Abmahnung der ATZ GmbH durch Rechtsanwalt Jens Conrad rechtsmissbräuchlich
Nachdem schon das Landgericht Gera eine durch die ATZ GmbH bzw. durch Ihren bevollmächtigten Rechtsanwalt Jens Conrad aus Zwickau ausgesprochene Abmahnung als rechtsmissbräuchlich ausgeurteilt hatte (wir haben berichtet), konnten wir zwischenzeitlich ein weiteres Missbrauchsurteil für unsere Mandantin gegen die ATZ GmbH, Geschäftsführer Pierre Hartung, vor dem Landgericht Leipzig erstreiten.
Alleine vor dem Landgericht Leipzig machte die ATZ GmbH durch Rechtsanwalt Jens Conrad im Zeitraum vom 09.07.2009 bis 11.03.2010 insgesamt 46 einstweilige Verfügungsverfahren anhängig. Daneben machte die ATZ GmbH in zwei Hauptsacheverfahren wettbewerbsrechtliche Unterlassungsansprüche geltend. Gegen weitere 17 Mitbewerber, die auf die Abmahnung der ATZ GmbH hin eine Unterlassungserklärung abgaben, der ATZ GmbH nicht aber die ihr durch die Inanspruchnahme des RA Conrad entstandenen Abmahnkosten erstatteten, erhob die ATZ GmbH Kostenklage.
Das Landgericht Leipzig führt in seinen Entscheidungsgründen aus:
Der Antrag auf Erlass einer einstweiligen Verfügung ist gemäß § 8 Abs. 4 UWG unzulässig.
1. Der Klägerin (Anm.: ATZ GmbH) fehlt gemäß § 8 Abs. 4 UWG die Antragsbefugnis in diesem Verfahren, da die Würdigung aller vorgetragenen und gerichtsbekannten Umstände nur den Schluss zulässt, dass die Rechtsverfolgung der Klägerin nur dazu dient, einen Anspruch auf Ersatz von Aufwendungen und Kosten entstehen zu lassen. Diese Annahme beruht auf den hierfür sprechenden Indizien, die in der Gesamtschau, auch bei Beachtung entgegenstehender Indizien, keinen anders lautenden Schluss zulassen.
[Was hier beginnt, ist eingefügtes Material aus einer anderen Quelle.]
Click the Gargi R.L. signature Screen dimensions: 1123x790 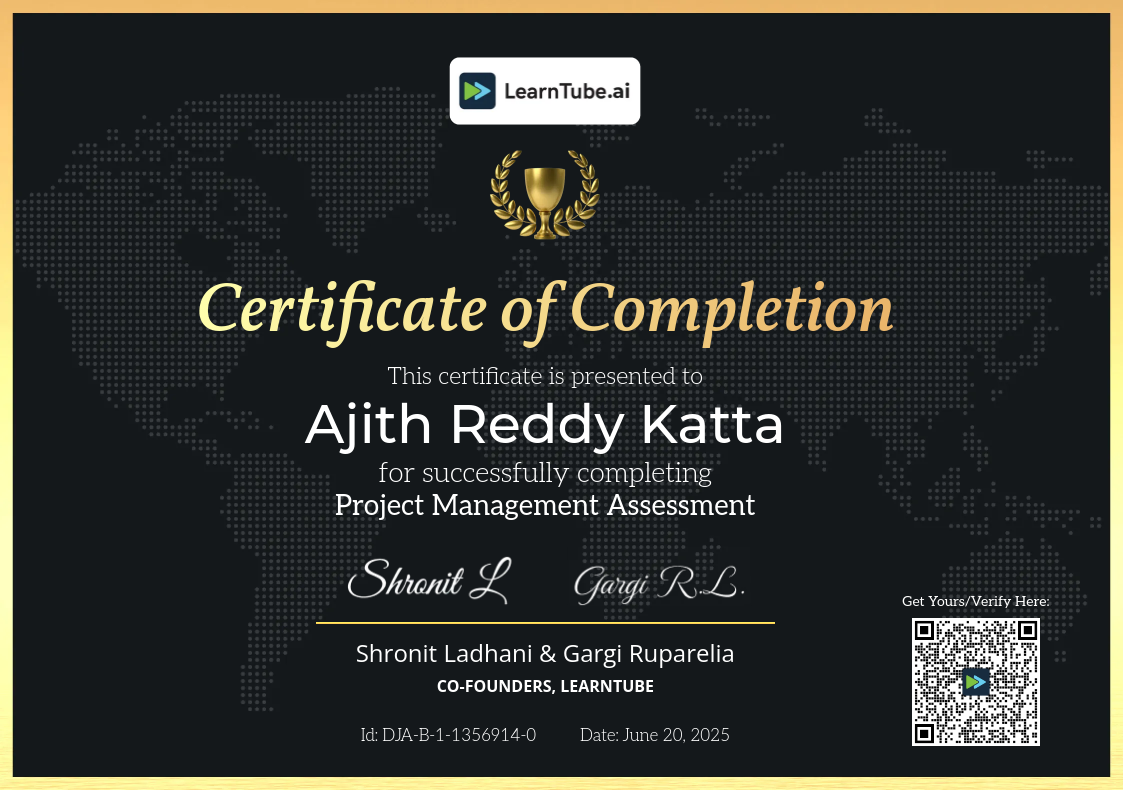pos(658,582)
Die nachstehend angegebenen Indizien führen zur Annahme, dass die Klägerin kein nennenswertes wirtschaftliches oder wettbewerbspolitisches Interesse an der Rechtsverfolgung haben kann und deshalb allein oder ganz überwiegend nur ein Gebühreninteresse verfolgt.
Von einem rechtsmissbräuchlichen Vorgehen ist bereits dann auszugehen, wenn die Klägerin kein nennenswertes wirtschaftliches oder wettbewerbspolitisches Interesse an der Rechtsverfolgung haben kann, wobei insoweit die Sichtweise eines wirtschaftlich denkenden Unternehmers maßgebend ist, dies im Hinblick auf die für einen Außenstehenden erkennbaren Umstände.
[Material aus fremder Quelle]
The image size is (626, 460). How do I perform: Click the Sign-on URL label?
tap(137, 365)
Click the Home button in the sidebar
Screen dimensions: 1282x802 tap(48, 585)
Im vorliegenden Fall sprechenden folgende Indizien für einen Rechtsmissbrauch im oben angegebenen Sinne:
- Abmahnwelle im Zeitraum Juni 2009 bis Februar 2010, wobei das Gericht von weit über 65 Abmahnungen seitens der Klägerin ausgeht, da neben den Abmahnungen, die in 63 Fällen beim Landgericht Leipzig streitgegenständlich gemacht wurden, in diesem Zeitraum weit mehr Abmahnungen erfolgt sein dürften, auf die dann eine Zahlung der geltend gemachten Abmahnkosten erfolgte;
- kein nennenswertes wirtschaftliches oder wettbewerbspolitisches Interesse der Klägerin an der Befolgung der Abmahnungen, da die Umstellung der von der Klägerin jeweils gerügten Widerrufsbelehrungen und Allgemeinen Geschäftsbedingungen der Mitbewerber der Klägerin keine nennenswerte Vorteile im Wettbewerb bringt. Die Wettbewerbsverstöße seitens der Mitbewerber behindern nicht, jedenfalls nicht feststellbar, den Vertrieb seitens der Klägerin, dies bei Beachtung, dass im Internet mehrere Tausend Anbieter Autoersatzteile vertreiben;
- die Angabe überhöhter Gegenstandswerte für die Berechnung der anwaltlichen Abmahnkosten;
- Missverhältnis zwischen den wirtschaftlichen Verhältnissen der Klägerin und dem Umfang ihrer Abmahntätigkeit. Das Umsatzvolumen der Klägerin ist hierbei nicht maßgebend. Maßgebend ist vielmehr der Umstand, dass die Klägerin als reine Vertriebsgesellschaft als Vielfachabmahner auftritt, ohne über ihren Umsatz einen nennenswerten Gewinn zu erzielen. Eine Gewinnerzielung ist auch nicht von der Klägerin beabsichtigt, da sie die von ihr vertriebenen Waren von der Pierre Hartung GmbH bezieht, die sie von dieser anscheinend zu annähernd den Verkaufspreisen einkauft. Die Gewinnerzielung aus dem Verkaufsgeschäft der Klägerin ist auf die Pierre Hartung GmbH oder auf ein dahinter stehendes Unternehmen verlagert;
- die Art und Weise der Organisation des Vertriebsgeschäftes der abmahnenden Klägerin, die dazu führt, dass der wirtschaftliche Erfolg der Vertriebstätigkeit der Klägerin bei der Pierre Hartung GmbH eintritt und die Klägerin das wirtschaftliche Risiko trägt, was für die Klägerin wegen der außergerichtlichen und gerichtlichen Abmahn- und Rechtsverfolgungskosten eine potentielle Existenzgefährdung begründet;
- das für die abgemahnten Mitbewerber bestehende wirtschaftliche Risiko, die bei ihnen aufgrund unberechtigter, insbesondere rechtsmissbräuchlicher Abmahnungen angefallenen Kosten von der Klägerin erstattet zu erhalten, da die Klägerin über kein Vermögen verfügt, in welches eine Vollstreckung Erfolg versprechen würde.
II.
Die Kostenentscheidung ergibt sich gemäß § 91 Abs. 1 ZPO, die Entscheidung über die vorläufige Vollstreckbarkeit gemäß §§ 708 Nr. 6, 711 ZPO.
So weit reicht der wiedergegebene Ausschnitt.